As a sort of accident, we stumbled upon a big realisation. One of the probabilities in the spreadsheet was the customers willingness to take out their credit card and buy. We had this set to a ‘normal’ value. As a test, we set it to 100% just to make sure all the code-paths were working. That simulated customer who would buy something 100% of the time the opportunity present itself isn’t. The results was that they weren’t spend any more money than a simulated person who would spend at 30% chance. That was a big wake-up. It was showing that there wasn’t enough opportunities for them to buy. That was a happy accident that justified a lot of the work on the project.

This week we did a short interview with BBC Research about data collection. When that gets mixed down to a final podcast, we’ll link to it for anyone to listen too. It was a great feeling to start to get out again and promote some of our expertise and past projects.

Week #483

This week was mostly spent on two main projects. Our online school surveys for April were sporadic due to a lot of closures and uncertainty. Some of the surveys were pushed to May. We have been updating code and keeping an eye on the process.

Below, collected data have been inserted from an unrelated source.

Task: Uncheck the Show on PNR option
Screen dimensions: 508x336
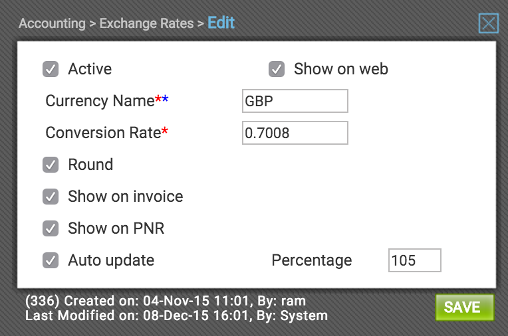Action: [51, 228]
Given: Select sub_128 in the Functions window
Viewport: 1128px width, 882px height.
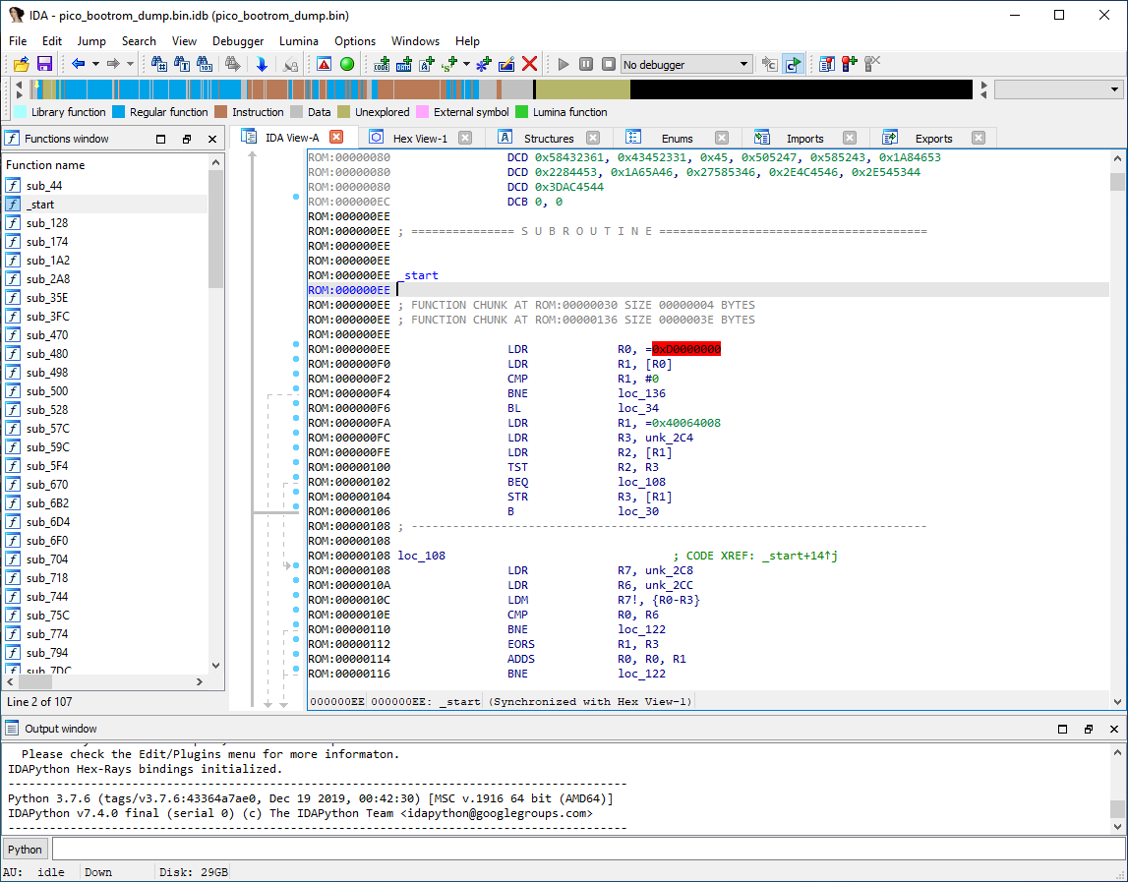Looking at the screenshot, I should click(47, 222).
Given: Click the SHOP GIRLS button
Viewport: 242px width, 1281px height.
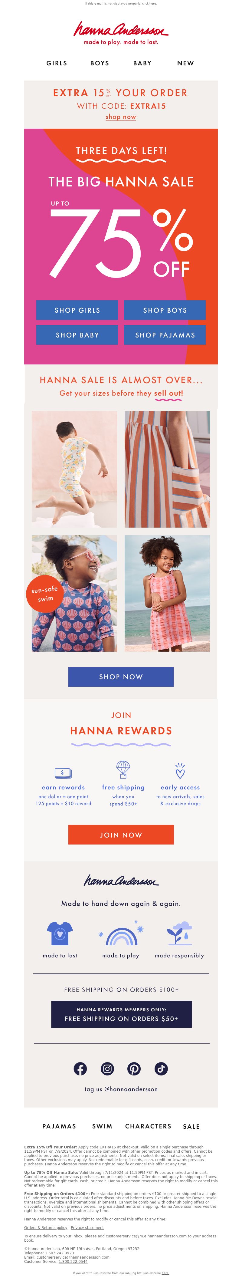Looking at the screenshot, I should coord(77,310).
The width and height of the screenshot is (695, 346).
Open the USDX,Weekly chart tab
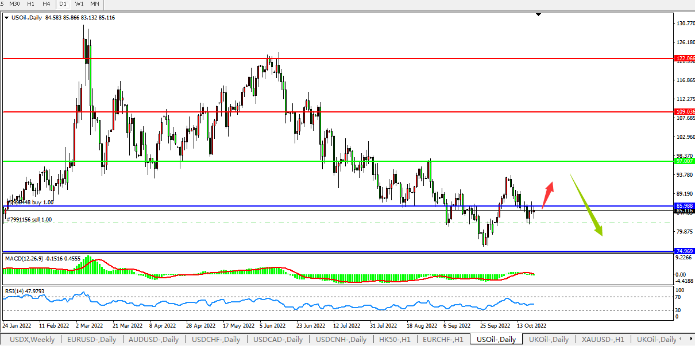point(33,340)
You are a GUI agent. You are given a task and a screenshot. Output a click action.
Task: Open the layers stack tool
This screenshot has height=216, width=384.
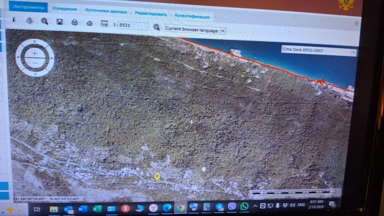pyautogui.click(x=29, y=20)

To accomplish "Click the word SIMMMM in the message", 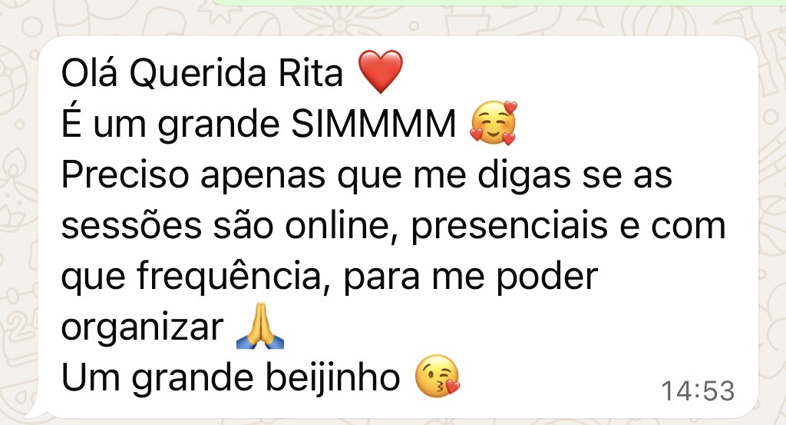I will [x=374, y=124].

For the data collection, we are moving to a more self-service model. With GDPR, the list of participants is becoming more and more problematic. Password protected spreadsheets, missing values, etc. By allowing our customers to directly upload, review and submit their own lists, it (hopefully) removes a bunch of the small, day-to-day issues we encounter each time we start a new survey.

On the top secret project front, we added email notification settings. As part of the website, you get email updates when various interactions occur. Rather than have a blanket on/off for email notifications, we started to get more granule. We needed to add something in preferences, then sprinkle the code around the site to check for the customer’s settings before sending any emails. After a few bugs, that seems to be working again. We only did this for emails, we could look into doing this for Push Notifications, but those are fewer and can be turned on/off at a device level.

Week #484

Back focused on two main projects, but then also getting back to an idea we’ve been kicking around for years!

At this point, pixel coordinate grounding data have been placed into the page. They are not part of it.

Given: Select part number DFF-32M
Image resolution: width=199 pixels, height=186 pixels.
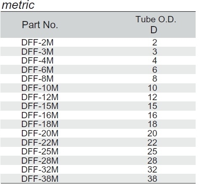Looking at the screenshot, I should pyautogui.click(x=40, y=170).
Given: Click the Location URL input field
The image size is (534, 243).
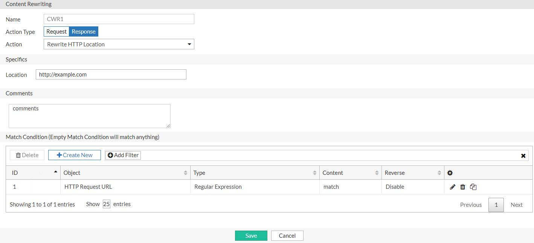Looking at the screenshot, I should point(111,74).
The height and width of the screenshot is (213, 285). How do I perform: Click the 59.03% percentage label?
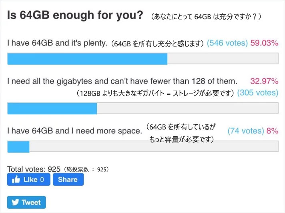(x=264, y=43)
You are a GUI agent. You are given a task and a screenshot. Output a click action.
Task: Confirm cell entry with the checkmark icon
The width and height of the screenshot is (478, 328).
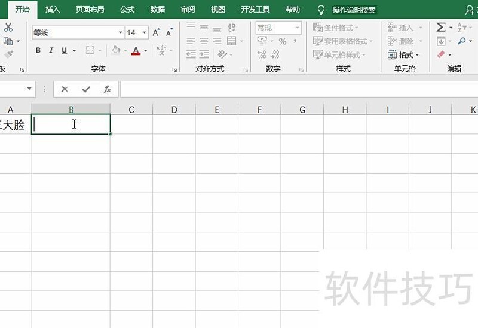tap(86, 89)
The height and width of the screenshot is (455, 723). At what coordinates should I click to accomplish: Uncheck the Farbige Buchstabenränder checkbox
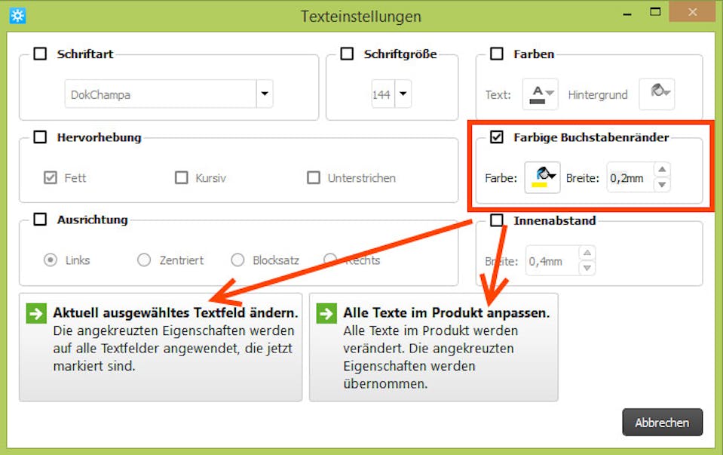point(497,137)
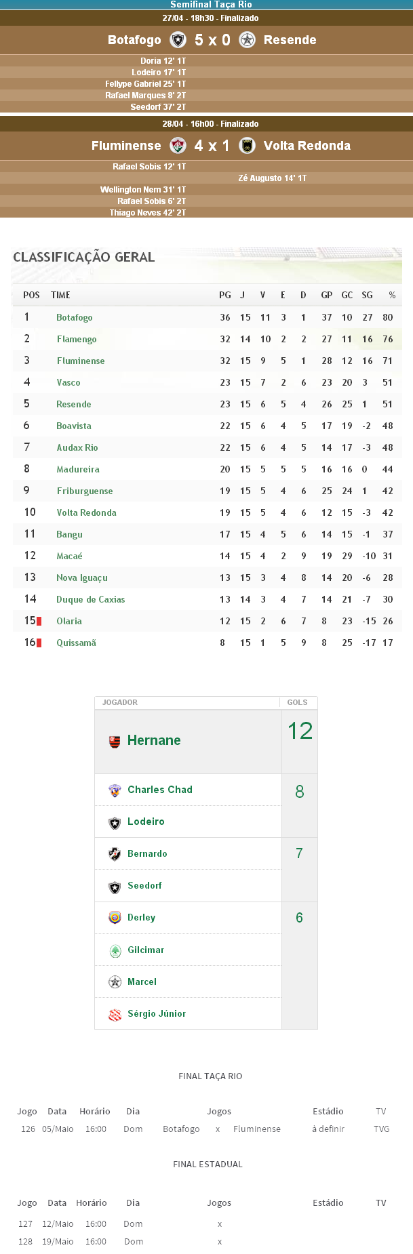Viewport: 413px width, 1254px height.
Task: Click the Resende crest beside the 5 x 0 score
Action: tap(248, 40)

On the survey front, we continue to work on the list upload and validation tool. Things are coming along nicely and after testing it on several old lists, we continue to add more warnings and errors. After May, when the schools are quiet, we’ll roll this into our main code branch and start to connect everything to work with the live database.

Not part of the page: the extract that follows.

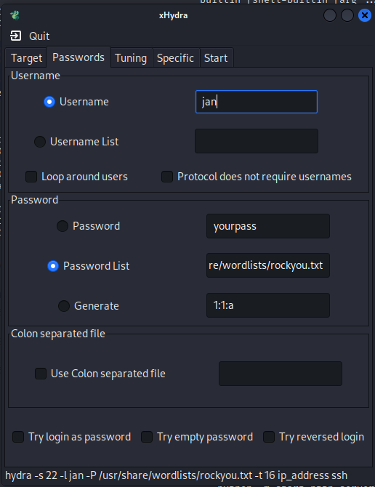
Task: Click the window minimize circle button
Action: [x=330, y=15]
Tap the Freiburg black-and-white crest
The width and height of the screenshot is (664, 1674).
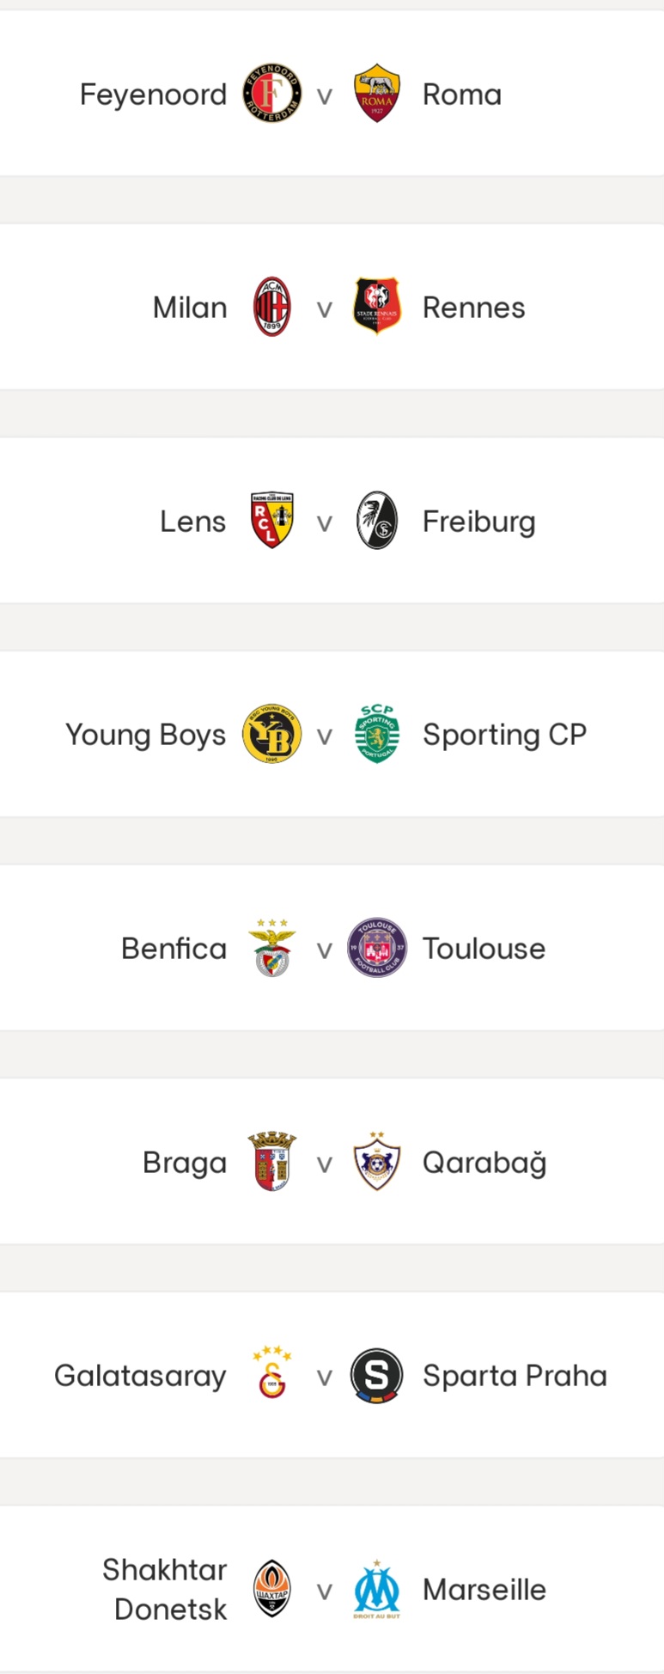pos(377,520)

This has also caused us to realise a few more gotcha’s. Previously, when we handled all the list collection and importing, we could mark each customer in our CRM to say they have sent in a list. This makes it easy for us to contact customers who said they are participating, but have not sent us a list to survey. If they can upload their own list, we lose some of that knowledge and might pester people who’ve already imported their own list. We added an API endpoint to register all list imports, so hopefully that will solve the problem!

On the top secret project front, we had 4 different people we know try to use the system and follow all the steps. It was not successful, which strangely means the test was a success! Now we need to go away and fix a bunch of these issues, which is exactly why we conducted the test in the first place. There are a lot of moving parts to the system: a website, iOS app, android app, windows and mac installer and a few more scripts to glue it all together. These seem to be working pretty well, but the hardware and manufacturer’s app seem to be causing some issues. These concern us less, but we’ll fix the web and api issues and keep iterating!

With all our economic modelling, we got inspired to look back at an old idea we had for a game. We’ve had several false starts, but now rather than starting in code, we are starting with a model of the whole system. We can then adjust the costs/rewards and watch that trickle through all our equations. If it isn’t ‘balanced’ we can tweak the equation or the costs/rewards and re-run the simulation. If that goes smoothly, we can wrap that up in the bigger narrative. We’ll give this a codename soon and hopefully move it up the queue!